- WORK TO BE COMPLETED -
Scan the records below for the line with "Email: info@pmobytes.com (627, 1723)" and the line with "You are a GUI agent. The screenshot is 121×2576.". Repeat those two lines and every line between them exactly, and nothing else.

- TASK MATERIAL -
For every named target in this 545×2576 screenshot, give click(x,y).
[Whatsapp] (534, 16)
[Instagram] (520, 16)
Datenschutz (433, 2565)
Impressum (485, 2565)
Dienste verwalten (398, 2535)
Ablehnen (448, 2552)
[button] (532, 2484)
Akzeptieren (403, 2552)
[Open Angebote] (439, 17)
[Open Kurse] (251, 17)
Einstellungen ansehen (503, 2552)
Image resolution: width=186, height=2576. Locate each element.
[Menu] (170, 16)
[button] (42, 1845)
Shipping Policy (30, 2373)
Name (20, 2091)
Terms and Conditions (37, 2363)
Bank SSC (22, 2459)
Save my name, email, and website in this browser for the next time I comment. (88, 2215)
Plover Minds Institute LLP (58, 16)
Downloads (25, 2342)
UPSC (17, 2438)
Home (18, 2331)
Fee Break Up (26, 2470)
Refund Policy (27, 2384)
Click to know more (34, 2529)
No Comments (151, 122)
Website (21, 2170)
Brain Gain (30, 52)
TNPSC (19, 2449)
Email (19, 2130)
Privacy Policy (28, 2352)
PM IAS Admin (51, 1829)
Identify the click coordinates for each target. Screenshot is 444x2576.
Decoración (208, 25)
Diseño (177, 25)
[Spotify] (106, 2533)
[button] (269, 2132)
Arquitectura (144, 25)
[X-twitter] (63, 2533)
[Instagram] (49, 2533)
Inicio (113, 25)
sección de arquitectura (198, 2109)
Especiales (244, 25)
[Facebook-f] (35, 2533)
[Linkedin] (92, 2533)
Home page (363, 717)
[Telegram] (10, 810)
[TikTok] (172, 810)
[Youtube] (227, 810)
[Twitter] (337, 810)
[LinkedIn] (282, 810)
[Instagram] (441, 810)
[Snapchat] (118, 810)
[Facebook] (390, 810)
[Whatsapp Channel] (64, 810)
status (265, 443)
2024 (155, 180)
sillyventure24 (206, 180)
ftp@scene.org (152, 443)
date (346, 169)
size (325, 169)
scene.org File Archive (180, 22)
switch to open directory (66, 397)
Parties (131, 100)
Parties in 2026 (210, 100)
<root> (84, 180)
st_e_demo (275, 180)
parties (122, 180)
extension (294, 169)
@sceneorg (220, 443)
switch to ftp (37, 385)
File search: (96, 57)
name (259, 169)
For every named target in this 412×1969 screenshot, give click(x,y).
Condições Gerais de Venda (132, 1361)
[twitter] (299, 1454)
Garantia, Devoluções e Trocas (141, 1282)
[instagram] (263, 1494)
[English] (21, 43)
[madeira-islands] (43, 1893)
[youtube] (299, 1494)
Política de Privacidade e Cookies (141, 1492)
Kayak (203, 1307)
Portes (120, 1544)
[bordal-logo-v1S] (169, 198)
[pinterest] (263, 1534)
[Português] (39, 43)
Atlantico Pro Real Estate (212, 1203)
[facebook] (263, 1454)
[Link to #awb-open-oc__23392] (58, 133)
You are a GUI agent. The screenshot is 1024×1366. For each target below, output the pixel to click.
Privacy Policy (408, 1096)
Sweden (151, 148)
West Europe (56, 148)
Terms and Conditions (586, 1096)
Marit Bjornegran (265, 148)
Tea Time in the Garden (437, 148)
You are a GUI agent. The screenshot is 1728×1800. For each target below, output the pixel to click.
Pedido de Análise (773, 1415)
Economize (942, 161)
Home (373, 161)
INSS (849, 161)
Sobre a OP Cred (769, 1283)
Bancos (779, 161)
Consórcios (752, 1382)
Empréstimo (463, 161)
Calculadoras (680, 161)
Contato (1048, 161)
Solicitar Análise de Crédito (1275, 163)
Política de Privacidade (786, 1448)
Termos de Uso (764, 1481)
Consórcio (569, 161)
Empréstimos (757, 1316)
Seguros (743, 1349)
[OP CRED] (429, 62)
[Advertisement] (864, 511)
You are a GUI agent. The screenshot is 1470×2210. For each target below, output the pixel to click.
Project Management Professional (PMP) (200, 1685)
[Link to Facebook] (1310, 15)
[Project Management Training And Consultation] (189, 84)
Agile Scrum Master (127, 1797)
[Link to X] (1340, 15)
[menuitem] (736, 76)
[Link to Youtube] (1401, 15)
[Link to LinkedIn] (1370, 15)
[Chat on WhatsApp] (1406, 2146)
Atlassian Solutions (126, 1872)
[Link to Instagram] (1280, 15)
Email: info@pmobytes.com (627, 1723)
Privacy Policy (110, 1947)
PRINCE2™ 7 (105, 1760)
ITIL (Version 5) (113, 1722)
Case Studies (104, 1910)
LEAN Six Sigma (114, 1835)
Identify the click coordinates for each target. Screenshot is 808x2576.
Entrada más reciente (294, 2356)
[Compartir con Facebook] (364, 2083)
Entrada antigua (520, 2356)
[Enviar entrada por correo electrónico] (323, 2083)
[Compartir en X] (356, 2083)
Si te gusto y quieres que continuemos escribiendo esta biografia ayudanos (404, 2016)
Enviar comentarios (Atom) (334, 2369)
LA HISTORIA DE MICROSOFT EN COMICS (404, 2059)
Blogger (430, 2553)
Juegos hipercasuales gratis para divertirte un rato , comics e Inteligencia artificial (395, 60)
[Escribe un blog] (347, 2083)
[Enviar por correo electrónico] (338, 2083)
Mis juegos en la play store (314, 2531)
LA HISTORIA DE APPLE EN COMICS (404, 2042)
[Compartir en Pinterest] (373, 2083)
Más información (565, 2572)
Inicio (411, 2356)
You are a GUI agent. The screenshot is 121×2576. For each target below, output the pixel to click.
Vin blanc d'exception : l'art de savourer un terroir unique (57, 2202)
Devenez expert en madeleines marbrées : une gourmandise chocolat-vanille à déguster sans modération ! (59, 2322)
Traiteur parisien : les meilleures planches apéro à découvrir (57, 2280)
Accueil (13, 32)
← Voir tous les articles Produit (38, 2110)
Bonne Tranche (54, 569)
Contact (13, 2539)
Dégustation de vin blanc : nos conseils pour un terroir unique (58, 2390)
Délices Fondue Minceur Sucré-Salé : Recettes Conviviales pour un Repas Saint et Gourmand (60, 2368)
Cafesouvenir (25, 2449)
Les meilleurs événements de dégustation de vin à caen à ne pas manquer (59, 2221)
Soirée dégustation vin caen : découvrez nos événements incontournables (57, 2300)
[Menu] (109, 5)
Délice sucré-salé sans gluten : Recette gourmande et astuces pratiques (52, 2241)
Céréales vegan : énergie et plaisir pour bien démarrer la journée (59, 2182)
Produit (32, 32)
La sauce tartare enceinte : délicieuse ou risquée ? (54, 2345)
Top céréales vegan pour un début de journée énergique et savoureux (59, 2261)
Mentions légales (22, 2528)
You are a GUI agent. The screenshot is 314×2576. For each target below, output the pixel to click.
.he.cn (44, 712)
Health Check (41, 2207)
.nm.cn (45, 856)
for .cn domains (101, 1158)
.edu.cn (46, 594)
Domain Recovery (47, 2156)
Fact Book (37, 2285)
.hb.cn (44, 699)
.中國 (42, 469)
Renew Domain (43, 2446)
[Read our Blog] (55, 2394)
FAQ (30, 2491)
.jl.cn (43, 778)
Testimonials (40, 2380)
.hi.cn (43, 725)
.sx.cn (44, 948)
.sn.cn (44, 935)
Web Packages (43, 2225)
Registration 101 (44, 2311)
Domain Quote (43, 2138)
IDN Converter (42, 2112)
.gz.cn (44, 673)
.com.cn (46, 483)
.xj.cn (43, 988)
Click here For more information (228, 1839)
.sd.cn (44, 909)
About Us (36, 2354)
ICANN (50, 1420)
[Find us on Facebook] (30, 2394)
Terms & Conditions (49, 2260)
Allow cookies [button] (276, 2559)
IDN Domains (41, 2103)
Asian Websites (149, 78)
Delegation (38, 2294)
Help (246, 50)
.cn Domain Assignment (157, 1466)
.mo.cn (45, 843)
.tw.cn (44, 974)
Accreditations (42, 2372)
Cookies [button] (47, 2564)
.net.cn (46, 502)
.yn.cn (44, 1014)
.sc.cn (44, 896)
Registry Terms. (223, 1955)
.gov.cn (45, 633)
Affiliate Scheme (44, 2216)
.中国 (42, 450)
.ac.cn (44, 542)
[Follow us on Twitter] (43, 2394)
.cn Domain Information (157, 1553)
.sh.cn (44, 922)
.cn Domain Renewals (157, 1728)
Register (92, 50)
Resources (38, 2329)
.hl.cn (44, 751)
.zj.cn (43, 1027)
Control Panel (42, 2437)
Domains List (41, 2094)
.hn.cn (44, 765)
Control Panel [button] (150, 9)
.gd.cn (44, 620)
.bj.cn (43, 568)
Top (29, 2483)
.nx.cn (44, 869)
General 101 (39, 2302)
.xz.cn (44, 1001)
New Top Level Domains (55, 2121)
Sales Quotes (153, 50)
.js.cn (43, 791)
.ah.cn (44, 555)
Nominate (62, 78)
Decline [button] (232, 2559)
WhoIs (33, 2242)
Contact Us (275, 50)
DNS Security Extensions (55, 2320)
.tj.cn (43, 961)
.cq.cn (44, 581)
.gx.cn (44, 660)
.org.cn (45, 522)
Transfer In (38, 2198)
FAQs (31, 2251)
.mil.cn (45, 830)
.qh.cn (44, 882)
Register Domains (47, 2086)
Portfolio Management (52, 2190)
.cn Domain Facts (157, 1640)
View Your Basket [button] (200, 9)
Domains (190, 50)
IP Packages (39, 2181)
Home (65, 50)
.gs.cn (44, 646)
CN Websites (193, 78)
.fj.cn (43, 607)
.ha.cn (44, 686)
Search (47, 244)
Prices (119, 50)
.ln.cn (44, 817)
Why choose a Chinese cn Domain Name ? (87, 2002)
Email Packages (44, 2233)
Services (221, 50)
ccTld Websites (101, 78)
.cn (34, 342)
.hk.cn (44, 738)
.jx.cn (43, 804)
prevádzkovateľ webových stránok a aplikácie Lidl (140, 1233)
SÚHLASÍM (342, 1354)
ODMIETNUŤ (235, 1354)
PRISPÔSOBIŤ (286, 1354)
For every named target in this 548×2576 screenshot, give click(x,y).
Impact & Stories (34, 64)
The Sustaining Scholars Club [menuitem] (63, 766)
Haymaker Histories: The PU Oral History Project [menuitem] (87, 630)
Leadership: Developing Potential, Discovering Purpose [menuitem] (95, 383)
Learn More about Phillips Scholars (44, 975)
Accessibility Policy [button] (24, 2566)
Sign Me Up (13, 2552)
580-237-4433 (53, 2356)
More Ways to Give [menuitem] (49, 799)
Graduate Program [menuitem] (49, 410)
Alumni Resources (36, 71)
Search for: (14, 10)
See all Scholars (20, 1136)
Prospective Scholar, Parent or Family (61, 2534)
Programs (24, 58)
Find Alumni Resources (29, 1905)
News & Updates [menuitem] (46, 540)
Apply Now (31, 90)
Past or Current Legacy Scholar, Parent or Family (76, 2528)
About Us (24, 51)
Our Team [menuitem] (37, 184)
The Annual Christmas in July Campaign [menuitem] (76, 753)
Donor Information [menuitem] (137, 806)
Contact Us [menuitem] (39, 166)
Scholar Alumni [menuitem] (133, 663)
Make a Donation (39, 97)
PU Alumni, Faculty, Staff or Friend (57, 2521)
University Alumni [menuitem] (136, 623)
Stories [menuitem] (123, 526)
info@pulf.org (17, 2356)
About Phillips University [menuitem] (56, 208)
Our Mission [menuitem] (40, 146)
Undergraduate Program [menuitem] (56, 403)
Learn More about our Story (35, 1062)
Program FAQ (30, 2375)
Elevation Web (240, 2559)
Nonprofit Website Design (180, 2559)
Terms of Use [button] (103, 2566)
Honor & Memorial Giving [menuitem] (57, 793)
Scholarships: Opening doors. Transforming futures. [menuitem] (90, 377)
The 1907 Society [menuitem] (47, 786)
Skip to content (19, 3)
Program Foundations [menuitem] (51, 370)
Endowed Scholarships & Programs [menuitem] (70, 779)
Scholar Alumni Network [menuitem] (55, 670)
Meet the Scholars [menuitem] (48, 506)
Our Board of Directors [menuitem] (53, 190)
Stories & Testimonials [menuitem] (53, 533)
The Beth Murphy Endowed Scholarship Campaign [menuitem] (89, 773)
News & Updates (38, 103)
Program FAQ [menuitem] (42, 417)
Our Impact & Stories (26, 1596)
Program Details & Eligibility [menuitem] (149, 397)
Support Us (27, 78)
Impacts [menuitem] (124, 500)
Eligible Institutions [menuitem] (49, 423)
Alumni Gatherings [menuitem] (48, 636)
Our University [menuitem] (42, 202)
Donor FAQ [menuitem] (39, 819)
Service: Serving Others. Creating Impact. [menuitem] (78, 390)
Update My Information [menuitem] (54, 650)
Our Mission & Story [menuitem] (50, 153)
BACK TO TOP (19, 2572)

- EXERCISE ANSWER -
Email: info@pmobytes.com (627, 1723)
Privacy Policy (110, 1947)
PRINCE2™ 7 (105, 1760)
ITIL (Version 5) (113, 1722)
Case Studies (104, 1910)
LEAN Six Sigma (114, 1835)
Identify the click coordinates for each target. Screenshot is 808x2576.
Entrada más reciente (294, 2356)
[Compartir con Facebook] (364, 2083)
Entrada antigua (520, 2356)
[Enviar entrada por correo electrónico] (323, 2083)
[Compartir en X] (356, 2083)
Si te gusto y quieres que continuemos escribiendo esta biografia ayudanos (404, 2016)
Enviar comentarios (Atom) (334, 2369)
LA HISTORIA DE MICROSOFT EN COMICS (404, 2059)
Blogger (430, 2553)
Juegos hipercasuales gratis para divertirte un rato , comics e Inteligencia artificial (395, 60)
[Escribe un blog] (347, 2083)
[Enviar por correo electrónico] (338, 2083)
Mis juegos en la play store (314, 2531)
LA HISTORIA DE APPLE EN COMICS (404, 2042)
[Compartir en Pinterest] (373, 2083)
Más información (565, 2572)
Inicio (411, 2356)
You are a GUI agent. The screenshot is 121×2576. For each target below, output the pixel to click.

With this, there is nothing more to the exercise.